Andrew S. Boutros, the Trump-appointed U.S. attorney in Chicago, denied that his office had opened a criminal investigation into E. Jean Carroll, pushing back on a report that placed one of the country’s most politically sensitive civil fightback cases inside the Northern District of Illinois.
Boutros leads the U.S. Attorney’s Office for the Northern District of Illinois, the chief federal law-enforcement office for a district of about nine million people across 18 counties. The office has more than 300 employees, including roughly 145 assistant U.S. attorneys in Chicago and Rockford, and Boutros took the oath of office on April 7, 2025 after a 120-day appointment by Attorney General Pamela Bondi. The U.S. District Court in Chicago later approved him permanently on July 24, 2025, giving him formal control over an office with broad federal prosecutorial power.

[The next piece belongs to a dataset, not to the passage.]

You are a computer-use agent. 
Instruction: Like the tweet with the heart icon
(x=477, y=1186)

That authority has drawn attention because the reported inquiry centers not on Carroll’s assault allegations against Donald Trump, but on whether Carroll committed perjury in a 2022 deposition when she said she had not received outside funding for her lawsuit. Later reporting said billionaire Reid Hoffman, the LinkedIn co-founder, helped cover some of her legal expenses through a nonprofit. Carroll is 82.
The legal backdrop is unusually charged. A New York jury found Trump liable in 2023 for sexual abuse and defamation and awarded Carroll $5 million. A second jury in 2024 awarded her $83.3 million in a separate defamation case, and a federal appeals court upheld that judgment in 2025. Trump’s legal team has continued pressing the fight, asking the Supreme Court in 2025 to overturn the $5 million verdict and separately seeking this month to delay payment of the $83.3 million award while the high court considers the case.

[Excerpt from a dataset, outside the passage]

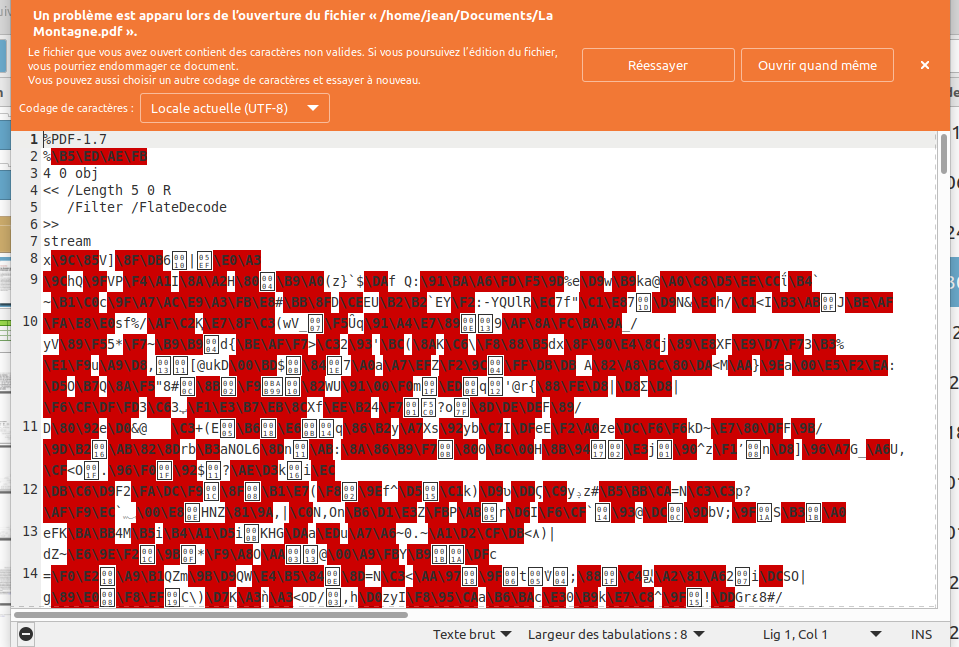Viewport: 959px width, 647px height.
Task: Click Ouvrir quand même button
Action: 817,65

The Justice Department’s handling of any inquiry is complicated by personnel ties. Acting Attorney General Todd Blanche is reportedly recused because he previously represented Trump in the Carroll litigation, leaving Boutros in a highly visible position if the matter is being handled out of Chicago. CBS News reported that the Justice Department had launched a criminal investigation into a nonprofit run by Hoffman that funded part of Carroll’s civil case, and said the probe was being led out of Boutros’s office.

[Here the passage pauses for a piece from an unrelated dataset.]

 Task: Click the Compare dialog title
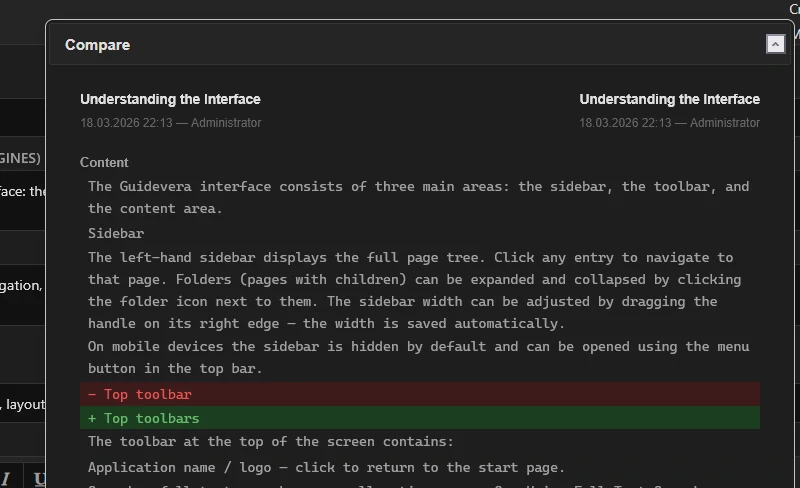(x=97, y=45)
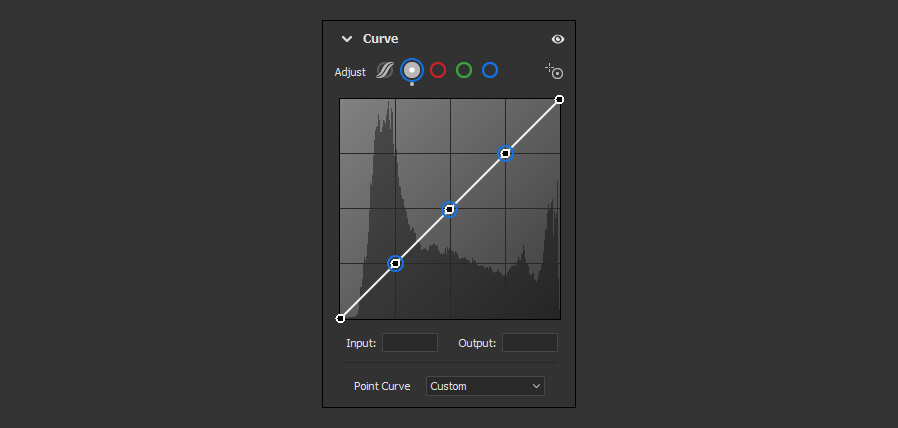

Boutros later said his office had not opened, and had never opened, a criminal investigation into E. Jean Carroll, calling the claims “categorically false.” Carroll’s lawyer, Roberta Kaplan, declined to comment. The dispute now highlights the institutional stakes around how federal prosecutors handle politically sensitive matters tied to high-profile sexual misconduct litigation and the appearance of using law enforcement power in a fight long defined by Trump’s personal and legal interests.